TASK: Copy out, unchanged, the part of the entries that opens with the line containing "Køb billeder fra arkiv (871, 301)" and closes with the final entry below.

[Word and element location entries]

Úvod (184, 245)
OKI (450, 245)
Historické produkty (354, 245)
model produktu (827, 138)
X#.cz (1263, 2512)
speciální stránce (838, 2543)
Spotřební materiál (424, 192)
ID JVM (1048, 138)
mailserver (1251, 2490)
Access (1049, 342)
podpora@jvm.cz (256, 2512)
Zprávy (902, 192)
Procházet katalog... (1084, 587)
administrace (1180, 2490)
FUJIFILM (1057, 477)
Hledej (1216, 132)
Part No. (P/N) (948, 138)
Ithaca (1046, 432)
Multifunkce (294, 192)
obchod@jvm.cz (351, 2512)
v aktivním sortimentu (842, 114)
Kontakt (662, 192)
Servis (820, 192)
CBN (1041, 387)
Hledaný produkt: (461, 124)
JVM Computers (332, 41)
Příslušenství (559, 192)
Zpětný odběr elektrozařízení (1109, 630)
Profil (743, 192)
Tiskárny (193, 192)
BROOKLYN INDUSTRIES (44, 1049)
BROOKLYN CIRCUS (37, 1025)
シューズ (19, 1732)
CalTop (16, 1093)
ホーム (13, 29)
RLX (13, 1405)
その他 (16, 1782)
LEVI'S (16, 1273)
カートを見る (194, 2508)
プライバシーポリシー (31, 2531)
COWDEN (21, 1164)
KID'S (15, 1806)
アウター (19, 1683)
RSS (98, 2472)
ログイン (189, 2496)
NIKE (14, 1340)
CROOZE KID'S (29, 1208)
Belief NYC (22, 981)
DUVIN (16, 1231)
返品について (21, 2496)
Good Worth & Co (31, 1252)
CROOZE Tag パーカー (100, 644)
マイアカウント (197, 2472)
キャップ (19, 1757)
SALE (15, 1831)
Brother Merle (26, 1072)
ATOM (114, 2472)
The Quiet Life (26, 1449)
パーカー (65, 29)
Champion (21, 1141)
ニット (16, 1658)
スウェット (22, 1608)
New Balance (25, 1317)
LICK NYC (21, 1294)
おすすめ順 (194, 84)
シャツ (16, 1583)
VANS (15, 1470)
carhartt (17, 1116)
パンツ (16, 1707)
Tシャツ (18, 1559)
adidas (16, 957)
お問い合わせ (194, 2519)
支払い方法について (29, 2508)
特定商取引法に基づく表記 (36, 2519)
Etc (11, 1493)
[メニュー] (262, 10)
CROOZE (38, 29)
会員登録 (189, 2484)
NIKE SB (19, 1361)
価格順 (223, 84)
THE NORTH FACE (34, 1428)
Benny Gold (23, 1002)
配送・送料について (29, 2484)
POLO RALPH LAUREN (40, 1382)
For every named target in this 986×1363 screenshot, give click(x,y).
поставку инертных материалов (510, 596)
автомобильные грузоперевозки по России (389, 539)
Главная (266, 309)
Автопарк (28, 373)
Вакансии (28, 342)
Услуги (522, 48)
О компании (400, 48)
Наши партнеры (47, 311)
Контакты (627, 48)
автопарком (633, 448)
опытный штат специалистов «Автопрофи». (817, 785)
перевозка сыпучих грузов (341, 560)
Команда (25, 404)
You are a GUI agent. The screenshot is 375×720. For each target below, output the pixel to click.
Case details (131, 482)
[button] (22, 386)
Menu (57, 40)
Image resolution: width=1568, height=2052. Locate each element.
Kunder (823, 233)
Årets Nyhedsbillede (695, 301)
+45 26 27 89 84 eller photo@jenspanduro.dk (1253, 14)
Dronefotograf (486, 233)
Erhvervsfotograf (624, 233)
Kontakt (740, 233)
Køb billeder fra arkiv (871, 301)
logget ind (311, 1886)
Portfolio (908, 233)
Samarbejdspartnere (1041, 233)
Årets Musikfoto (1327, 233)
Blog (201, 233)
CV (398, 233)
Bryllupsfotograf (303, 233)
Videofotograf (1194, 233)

FINISHED ANSWER:
Køb billeder fra arkiv (871, 301)
logget ind (311, 1886)
Portfolio (908, 233)
Samarbejdspartnere (1041, 233)
Årets Musikfoto (1327, 233)
Blog (201, 233)
CV (398, 233)
Bryllupsfotograf (303, 233)
Videofotograf (1194, 233)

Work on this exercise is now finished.